Ella le sonreía. Pero ya había conseguido novio, a todo esto. El fin de semana había salido con las amigas al boliche, un chico que parecía apuesto y que no estaba como pez en el agua sino más bien acompañando a algún amigo, le llamó la atención. No creyó que él se acercaría, y sin embargo, producto de la casualidad se dio: el amigo conocía a su amiga. Terminaron yendo al cine la semana siguiente y presentandose a los padres a los dos meses.

Don Cosme tuvo una seria charla con Felipe: "mirá pibe te voy a necesitar, te ofrezco..."
Don Cosme, después de cierta herencia y tomando bríos decidió por fin abrir su cadena de supermercados en una serie de pueblos del interior. La verdulería se había ido para arriba. Felipe, sin comerla ni beberla se acababa de transformar en la mano derecha de un futuro magnate o ya magnate del comercio alimentario en el interior del país. La mano derecha, el hombre de confianza, una voz con voto, la mano autorizada a dar el sí o el no sin consulta previa.
Y todo eso sucedió en cuestión de meses. Sin embargo, a pesar de haber incrementado sus ingresos y haberse comprado el auto deseado, continuó apilando cajas de verduras frescas recién llegadas del mercado, con el solo objetivo de poder acercarse a ella. "Este alcaucil preparelo de la siguiente manera": las conversaciones habían aumentado y hasta distendido. Siempre pasaba el 110 y se la llevaba. Siempre Felipe quedaba rumiando ante el verde del agente electrónico de tránsito.
Para ella no fue nunca otra cosa que un verdulero, y eso que había llegado a conocerlo un poco, jamás sospechó que fuera contador y que tuviera un master en cuentas públicas.
"La verdulería va bien, es la que va" le decía, "estoy abriendo una sucursal en Fisherton". Y era verdad. Había abierto 5 sucursales desde que Don Cosme le había dejado todo el negocio para dedicarse de lleno a los supermercados en los pueblos de la ruta 34.
Ella respondía "ay mi novio vive en Fisherton". Él creía que era un puñal en el corazón que ella quería clavarle, pero no, era que no registraba. Cómo ella podía imaginar que un verdulero, cada vez que le decía que estaba abriendo una nueva sucursal en realidad le estaba transmitiendo que él también era una persona exitosa, digno de una rubia tremenda como ella. Macarena. Se llamaba Macarena, y no le daba mucha alegría a su cuerpo.

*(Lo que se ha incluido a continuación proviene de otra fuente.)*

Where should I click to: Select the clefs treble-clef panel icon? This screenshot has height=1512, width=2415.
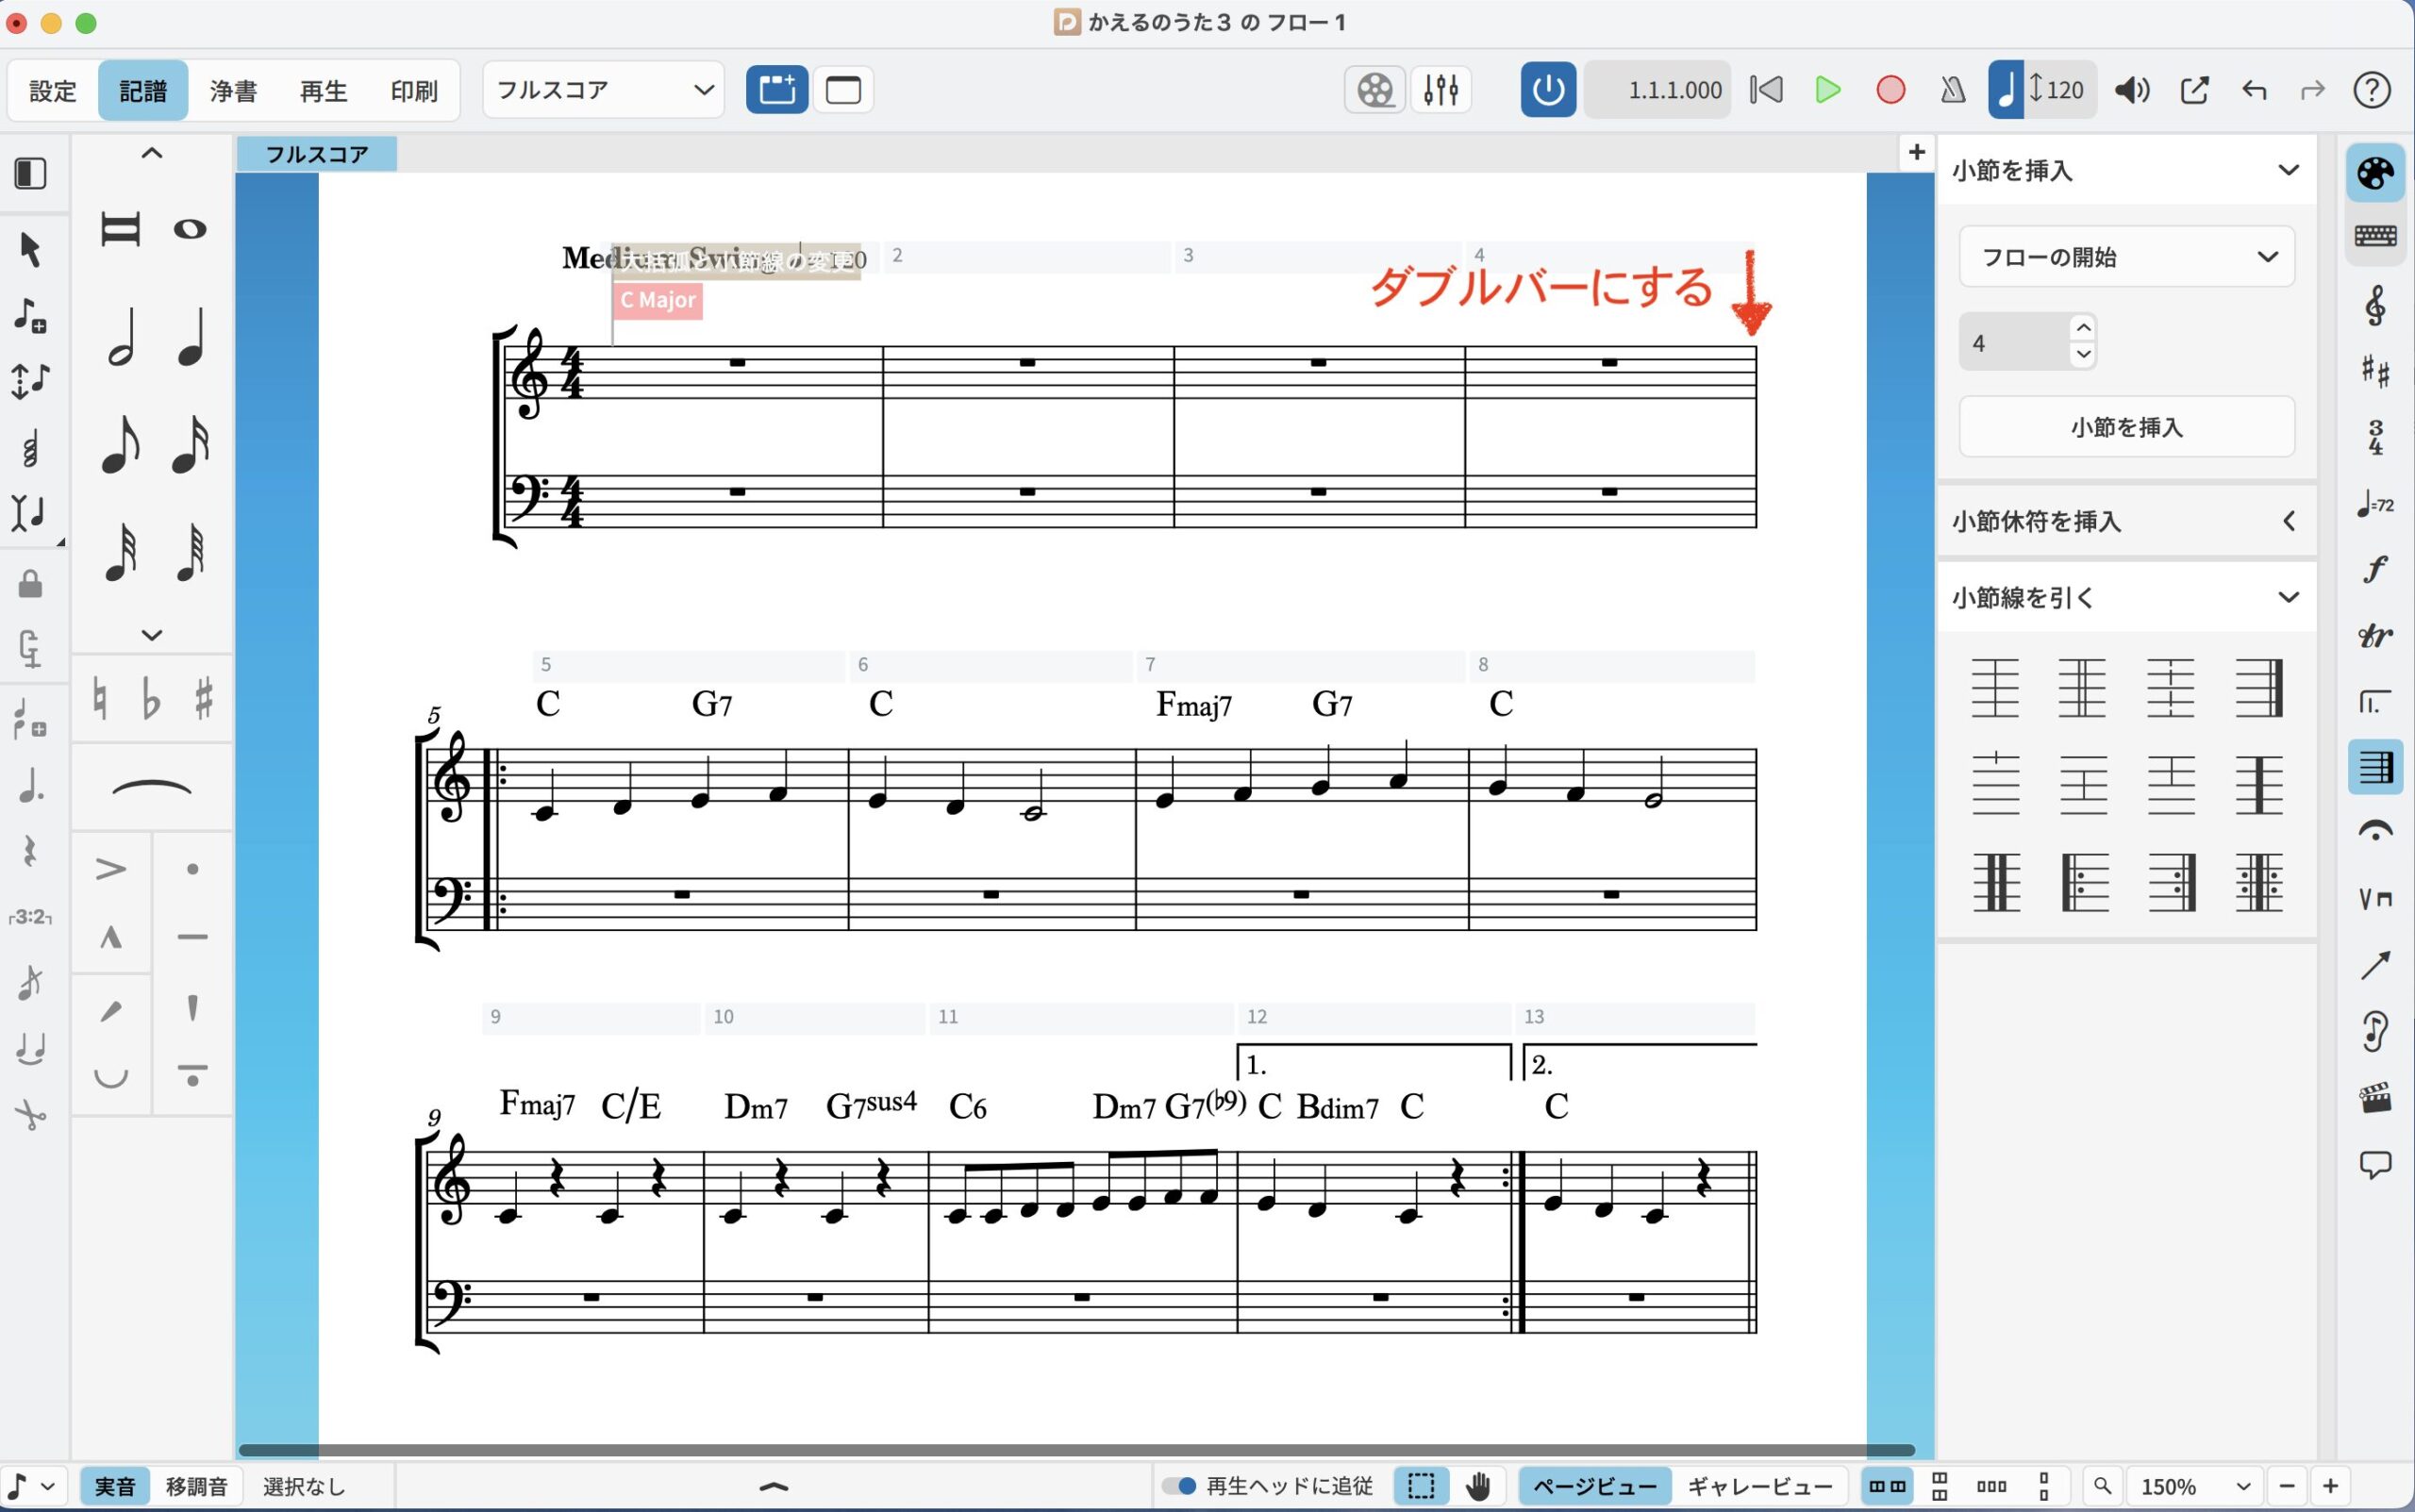point(2375,304)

Macarena tenía un cuerpo dichoso. Pero ella no lo sabía, porque no lo registraba. Ella tenía problemitas de autoestima, creía que tenía lo contrario al sobrepeso, y que los hombres no la mirarían porque no tenía casi tetas. Era un poco estúpida "pero tan tan simpática", pensaba él. Felipe.
No era simpática en realidad, tenía eso de que era simpática con la gente que le caía simpática, pero en realidad prefería ser antipática y no le importaba el qué dirían los demás.


A la décima sucursal que abrió la invitó a salir. Ella dijo que tenía novio. En realidad ella mentía, el novio se había piantado o ella lo piantó. Era una relación que iba demasiado seria hasta que alguien ahi se dió cuenta que la vida también se podía vivir.
Ella dijo que tenía novio, pero en realidad no se quería comprometer, porque quería hacer un viajecito. Y en realidad no le gustaba nada Felipe, ese amigo que hizo en la parada. Ella dijo que tenía novio y él le dijo que era lo mismo, que no le iba a pasar nada. Ella dijo que bueno, que la buscara. Él pasó con su audi. Ella lo miró con otros otros. Él le habló de un viajecito que estaba por hacer a Marruecos. A ella le interesó. Hablaron, un buen rato. Se pusieron de acuerdo en algún punto: Central no ascendería a primera ese año y sería, ahora sí, una verdadera catástrofe todo.
Ella le dijo que le hubiera gustado ir a la cancha a ver a Central, "sería diver", decía. "Me encantaría llevarte" le decía él, mintiendo porque no solo que no tenía carnet sino que no tenía ni siquiera gente conocida que tuviera.
Se divirtieron esa noche.


Cuando ella se vistió esa mañana pensando que su amigo estaría en Marruecos, o en Surinam, quién sabe, mientras se ponía las medias cancan y apresuraba un rodete, sintió ese chasquido, ese rasguido, sintió, como una flash de cámara fotográfica profesional, como el relámpago, como haz de luz verde fluo, que el pensamiento la llevaba a un lugar nunca antes experimentado: patear el tablero es ponerse una verdulería.
Pero Felipe ya no estaba, viajaba en primera clase a otro lugar, lleno de luces, siempre vigente, un caribe polinésico.